● **REQUIRED WORK**
Reproduce the passage on stacked SRAM word for word, from "Samsung also announced" to "top of it =).".

● **PASSAGE PROVIDED**
---

TSMC also demonstrated 12 inactive layers. It's possible that 2 layers is nowhere near the limit, but it's what yields allow for now. You would hope that 12 layers would be less than 6x the cost of 2 layers in the future.
Samsung also announced "X-Cube" 3D SRAM back in 2020, with an unknown amount of layers:
Thank you for the links, they were very helpful, although perhaps in the reverse way. It actually is confirmed in there that it is a single but denser layer.
Completely at the end of the article in the first link: "The V-Cache is a single 64 MB die, and is relatively denser than the normal L3 because it uses SRAM-optimized libraries of TSMC's 7nm process, AMD knows that TSMC can do multiple stacked dies, however AMD is only talking about a 1-High stack at this time which it will bring to market."
It would be interesting to investigate what effect this has on the latency. I am sure Anandtech is already on top of it =).
taking above numbers: 128 threads are about $60 each thread (for comparing to cores with only 1 thread, 64threads are ~$140 each core) 512MB 3D SRAM is about $1.7/MB on 64 core EPYC 7773X (or 7763) and lower $1.4/MB for EPYC 7573X (or 75F3), 32 core, around $100/core for 24 core 74x3(X) (~$1.9/MB) and some $195/core (but each class highest Base/1T freq on lower 240W TDP) for 73x3(X) 16 core EPYC (with ~$1.3/MB), would sum to ~$1.57/MB for EPYC 3D SRAM on average?

---

● **RAW DATA**
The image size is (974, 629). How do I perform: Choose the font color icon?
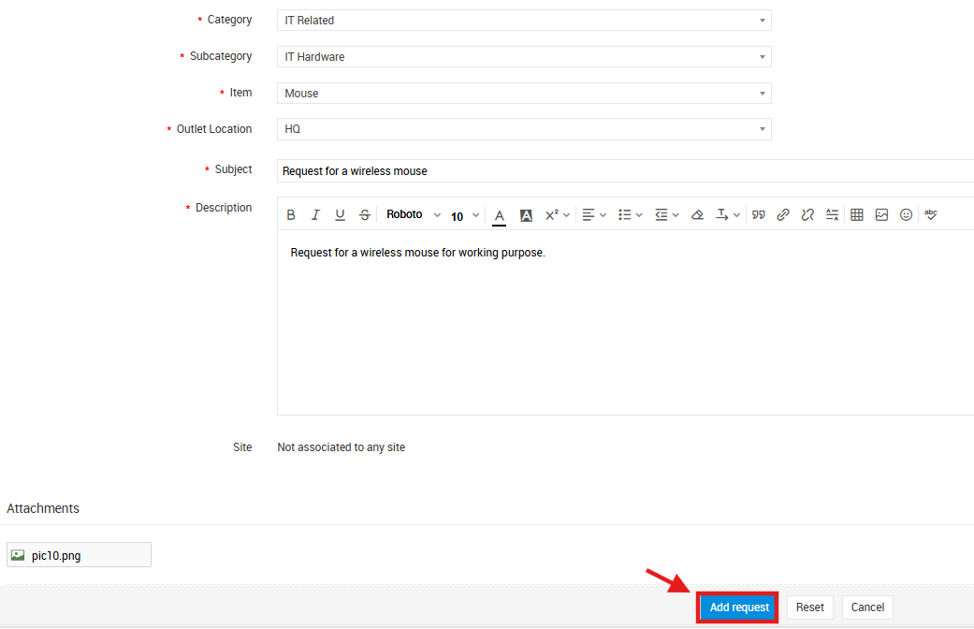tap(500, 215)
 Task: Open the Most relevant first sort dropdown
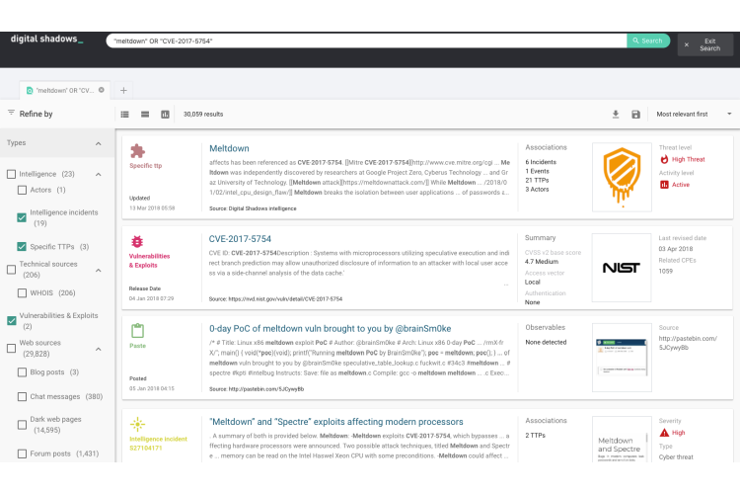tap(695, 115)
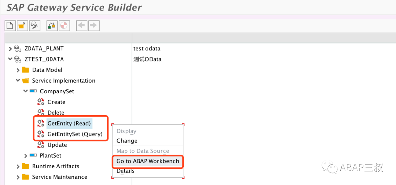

---

● **FINAL ANSWER**
Samsung also announced "X-Cube" 3D SRAM back in 2020, with an unknown amount of layers:
Thank you for the links, they were very helpful, although perhaps in the reverse way. It actually is confirmed in there that it is a single but denser layer.
Completely at the end of the article in the first link: "The V-Cache is a single 64 MB die, and is relatively denser than the normal L3 because it uses SRAM-optimized libraries of TSMC's 7nm process, AMD knows that TSMC can do multiple stacked dies, however AMD is only talking about a 1-High stack at this time which it will bring to market."
It would be interesting to investigate what effect this has on the latency. I am sure Anandtech is already on top of it =).